> _EXTRAIT DU DOCUMENT_:
Les adaptations sur grand écran des grands succès de Broadway sont devenues légions à Hollywood depuis quelques années. Associé au récent regain de popularité des contes de fées au cinéma, il n'est pas étonnant de voir l'adaptation d'Into The Woods débarquer dans les salles obscures. Voir Disney s'atteler à cette production est cependant assez étonnant : bien qu'il s'agisse de contes de fées, la réputation du musical d'origine reste assez sulfureuse. Disney a t-il su garder l'essence et l'atmosphère si atypique de ce musical parmi les plus célèbres de l'histoire de Braodway ? Après cette première projection, il est évident que le contrat est rempli !

 

 

Avec 765 levers de rideaux lors de sa première présentation à Broadway du 5 novembre 1987 au 3 septembre 1989, Into The Woods a durablement marqué son époque, se révélant l’un des musicals les plus remarquables de la fin du siècle dernier, mais aussi l’un des plus grands succès populaires du compositeur et parolier Stephen Sondheim, associé au librettiste James Lapine. Into The Woods enchevêtre les destins de célèbres personnages de contes (Cendrillon, Raiponce, Jack et le Haricot Magique et Le Petit Chaperon Rouge) avec une autre histoire liant le tout : celle d’un boulanger et de sa femme. À cause de son désir d’enfant et d'une ancienne malédiction, ce couple va déclencher un tel capharnaüm que la physionomie des contes va s’en trouver changée à jamais.

> _Données enregistrées_:
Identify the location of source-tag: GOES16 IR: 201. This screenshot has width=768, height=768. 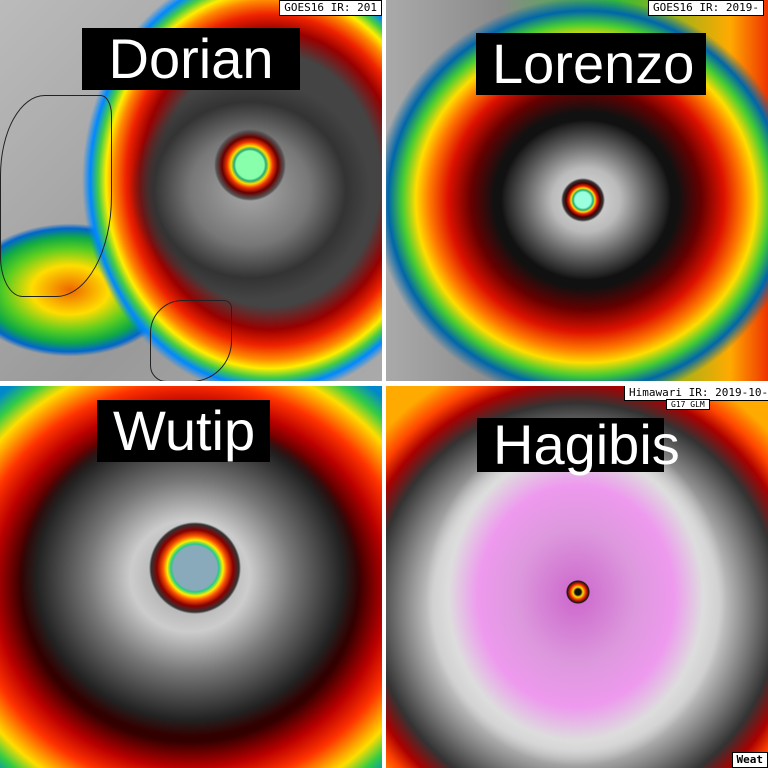
(330, 8).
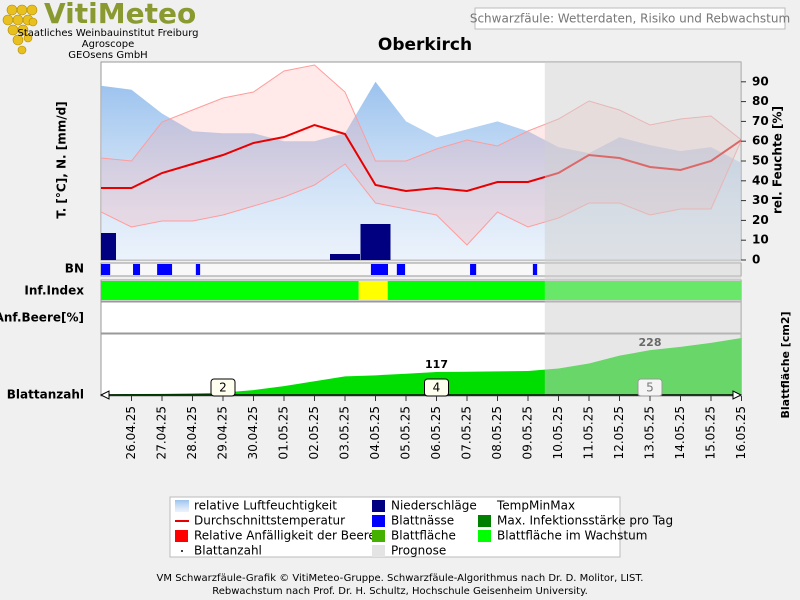  Describe the element at coordinates (270, 521) in the screenshot. I see `legend-label: Durchschnittstemperatur` at that location.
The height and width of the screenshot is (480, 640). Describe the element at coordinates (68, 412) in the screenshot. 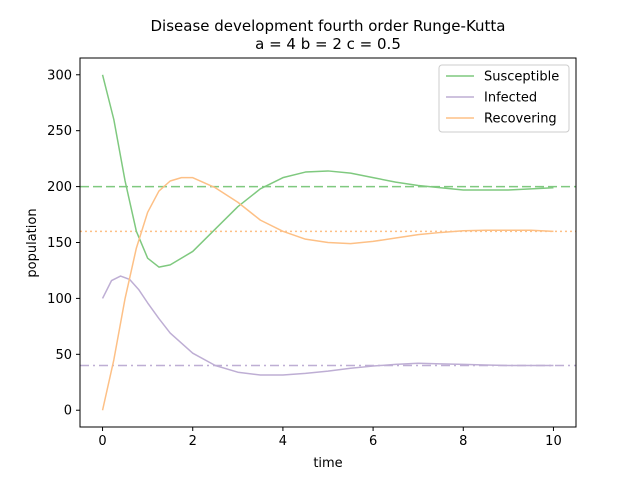

I see `y-tick-label: 0` at that location.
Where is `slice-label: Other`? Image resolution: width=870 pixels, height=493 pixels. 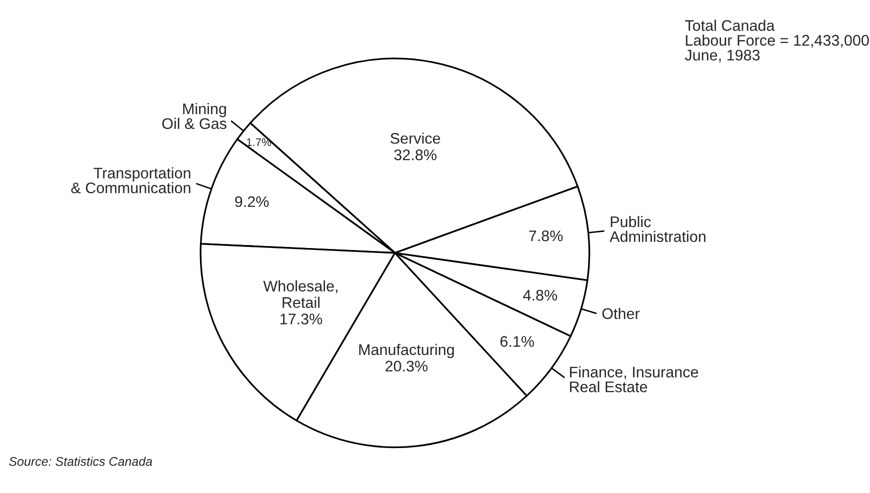
slice-label: Other is located at coordinates (621, 314).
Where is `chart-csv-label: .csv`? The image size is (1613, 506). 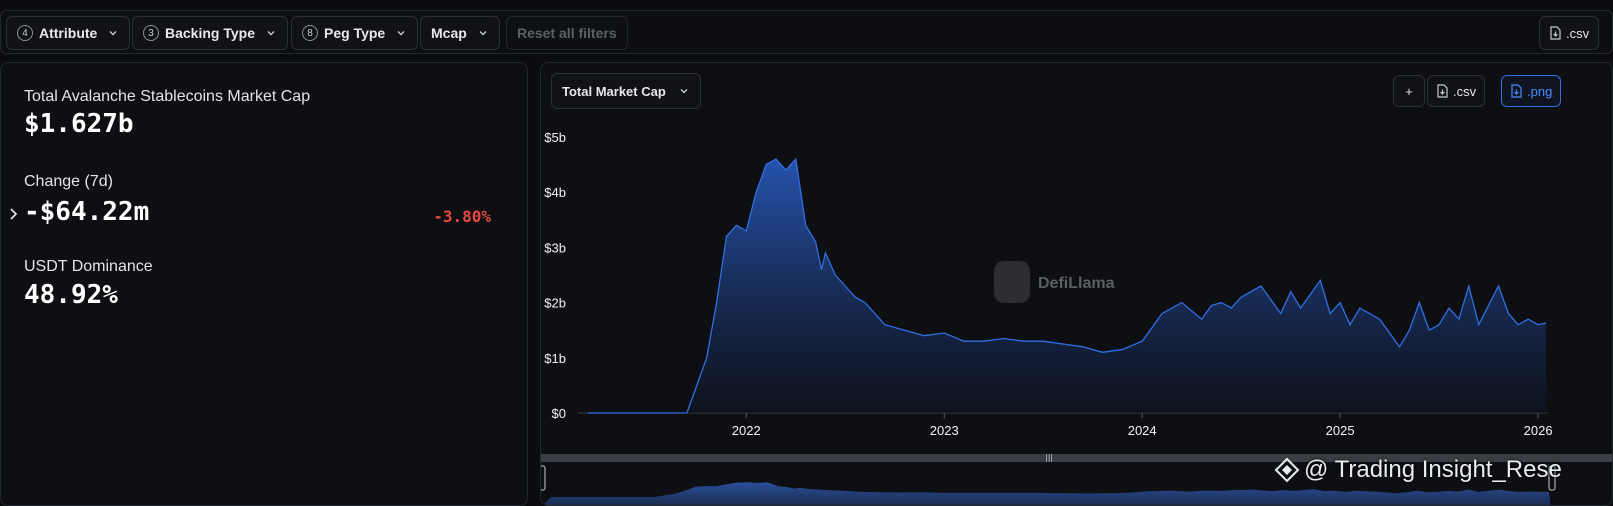
chart-csv-label: .csv is located at coordinates (1465, 91).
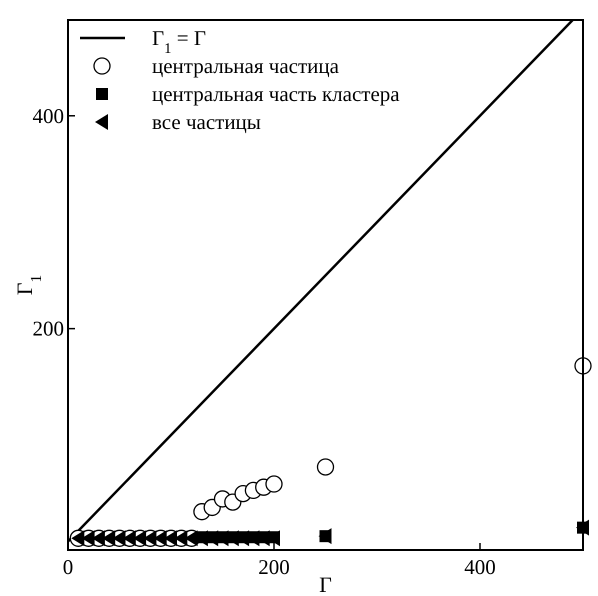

> _À FAIRE_:
a: D'après l'article sur Into The Woods, combien de levers de rideaux le spectacle a-t-il connus lors de sa première présentation à Broadway ?
b: Écrivez la suite de l'article sur Into The Woods, en partant juste après sa dernière phrase.
Ces lignes n'ont aucun rapport avec l'article sur Into The Woods.

> _RÉPONSES PAR TÂCHE_:
a: 765 levers de rideaux.

b:
C'est toute la subtilité et l'intelligence d'Into The Woods : divisé en deux actes bien distincts, le propos suit la configuration standard des contes jusqu'à une deuxième partie beaucoup plus originale et noire, où tout se trouve remis en cause et où le « Ils vécurent heureux à jamais » n'a plus vraiment sa place. Complots, trahisons, individualisme... les personnalités des héros de notre enfance changent dans les bois. Si une adaptation par les studios Disney pouvait laisser craindre une aseptisation du récit, il n'en est rien et la quasi-totalité des éléments du livret original sont conservés, même les plus controversés. Le ton cynique et l'humour noir qui font le charme de l''œuvre originale n'ont heureusement pas été oubliés. Étonnamment, le premier acte est le plus abouti dans l'adaptation cinématographique. Son ouverture de 12 minutes sur « I Wish » dans laquelle les héros chantent leurs rêves et leurs espoirs est une prouesse. Le second acte, s'il est plus captivant sur le fond car plus original, est plus modeste dans sa forme et souffre de quelques longueurs.

 

Le casting d'Into The Woods : Promenons-nous dans les Bois, très hollywoodien, est exceptionnel. Les rôles titres du Boulanger et de sa femme ont été confiés aux très convaincants James Carden et Emily Blunt. Meryl Streep épouse avec perfection les traits de la sorcière qui aspire à retrouver sa beauté d'antan, et prouve une nouvelle fois que le genre du musical lui va à ravir. Anna Kendrick campe une Cendrillon touchante et volontaire, mais plus complexe et moins parfaite qu'à l'accoutumée. Son Prince est incarné avec brio par un Chris Pine très charismatique et dont le traitement s'éloigne de la vision lisse des autres adaptations. L'apparition de Johnny Depp sous les traits du loup  est malheureusement très courte. Tous interprètent les chansons du livret original avec talent et pourraient rivaliser sans soucis avec les acteurs de Braodway du premier levé de rideau.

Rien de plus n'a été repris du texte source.